Background: Allogeneic blood transfusion is associated with an increased risk of infection and higher cancer recurrence rates. Previous research has shown that blood transfusion results in multiple immune effects, including cytokine alterations. The purpose of this study was to measure the long term kinetics of splenocyte cytokine production in transfused mice.
Methods: Balb/c mice received either syngeneic transfusion (Syn-BT) or allogeneic transfusion (Allo-BT) from C3H-HeN mice. Splenocyte production of IL-2, IL-6, IL-10, and IFN-gamma was quantitated by ELISA on post-transfusion days 5, 10, 21, and 30.
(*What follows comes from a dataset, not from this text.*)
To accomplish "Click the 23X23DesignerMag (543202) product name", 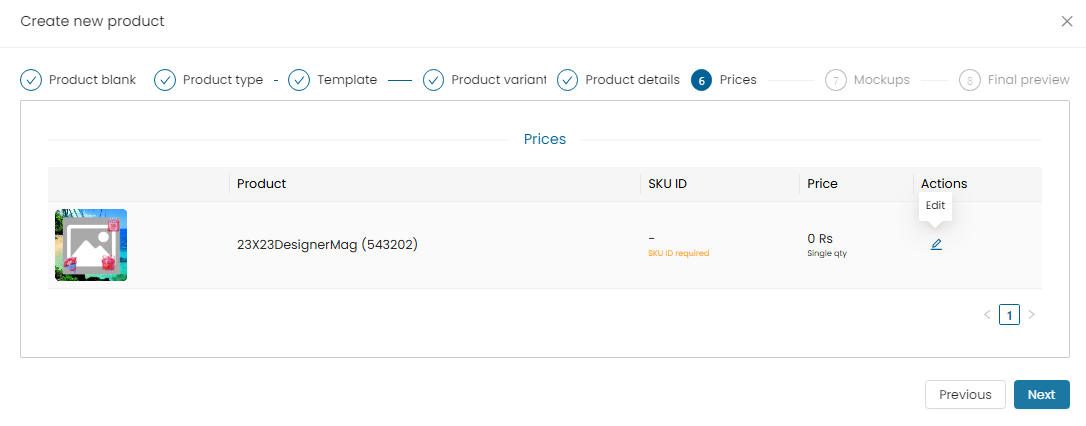I will pos(328,245).
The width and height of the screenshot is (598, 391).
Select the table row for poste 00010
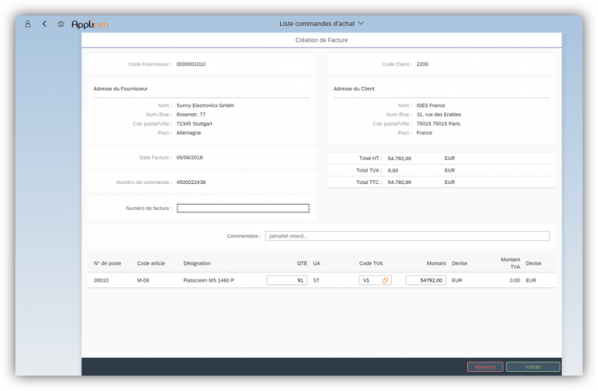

Results: Both Allo-BT and Syn-BT produced significant alterations in cytokine production, but Allo-BT produced the most dramatic and enduring effects as summarized: IL-2: Production of IL-2 was suppressed at day 5, (p < 0.0001), but then rose, peaking at day 21, 30% greater than control values (p < 0.05). IL-6: Allo-BT mice showed suppression of IL-6 throughout the study period (p < 0.005 vs controls, each time point). IL-10: A 5-fold increase in IL-10 production was seen at day 5 after Allo-BT (p < 0.0001 vs control). Production of IL-10 was suppressed at days 10 and 21 (p < 0.001), but returned to control levels by day 30, gamma-IFN: At day 5 post Allo-BT, gamma-IFN was 4 x greater than controls (p < 0.0001). Gamma-IFN production was suppressed at day 10, but then rose at days 21 and 30 to nearly 3 x control levels (p < 0.0001).
Conclusion: Allo-BT produced multiple cytokine alterations that were of prolonged duration. These results provide a theoretic explanation for the multiple, long-term immunomodulating effects seen in patients who have received transfusions.